We know your first thought when we talk about French cheese is Brie – but instead, why not try a little wheel of Camembert? Historically inspired by the Brie recipe (it was said to be passed down by a priest who had come from the province of Brie, but the recipe was corrupted in the telling), Camembert is creamier, more mushroomy, and has an earthiness that really tastes as though you’re enjoying it in the fields of France.

Murray’s Delice

If you’re looking for creamy, buttery sweet cheese, look no further than the land of Burgundy. Not only do they have delectable wine, but their cheese cannot be beat – Delice de Bourgogne is full of fresh milk flavors, with hints of sweet cream and clean hay. You can start your day with Delice paired with apricots and drizzled with honey as a tasty breakfast – or dessert if you add a glass of champagne on the side.

Valencay

The Loire Valley has created oh so many chevre cheeses, but Valencay stands out. Stories say that it was originally shaped like a pyramid, but when Napoleon returned from his military failings in Egypt, he demanded the pointed tops be removed, even going so far as to slice them off himself with his sword. While we’re not sure how true that is, the stunted pyramid shape remains, and the minerally, piquant goat’s milk is still one of our faves.

Ossau Iraty

If you’re looking for ancient traditions, you’ve found it. It’s said that Ossau Iraty is one of the first cheeses ever produced, and it’s only gotten better with age. Warm, buttery sheep’s milk curds are heated and pressed – think rich, toasty wheat aromas, and nutty, grassy-sweet flavors that make it that sort of cheese that stands up against anything – bold reds, toasty brown ales, whatever you’d like to pair it with.

Fourme d’Ambert

A blue developed so early on that the Druids and Gauls were said to have worked together to create it (read: a veryyyyy long time ago). It’s even said to go back to the Roman occupation of France nearly 1,000 years ago! They obviously perfected the recipe over the years, because we love nothing more than the earthy, mushroomy cheese with hints of sweetness and an amazing velvety texture. Even the staunchest blue hater will fall in love with this Frenchie.

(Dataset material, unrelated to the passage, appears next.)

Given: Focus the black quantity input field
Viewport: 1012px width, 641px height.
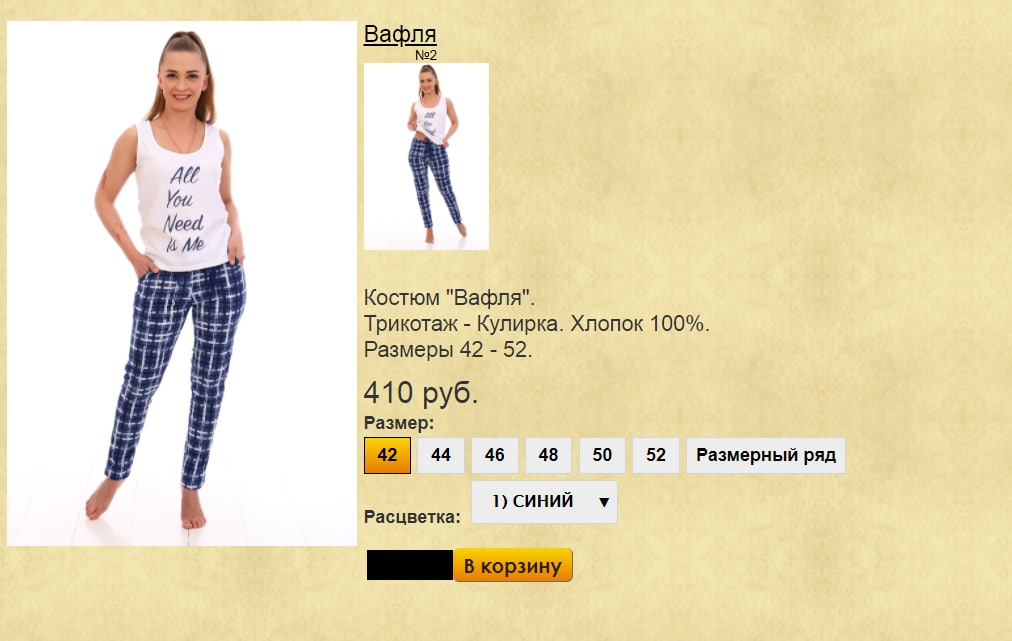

To celebrate Cheese Week, we’ve got some great discounts on some of our French Faves! Check it out! 

Make Whey For… Murray’s Camembert!

When you think of French cheeses, we wouldn’t be surprised if your mind immediately went to Brie. It is, after all, one of the oldest cheeses to survive over the years and make it onto your cheese plate. But if we’re being honest, we’re enamored with Brie’s younger brother – a farmhouse Frenchie with the earthiness and toastiness that we love in a spreadable French cheese: Camembert!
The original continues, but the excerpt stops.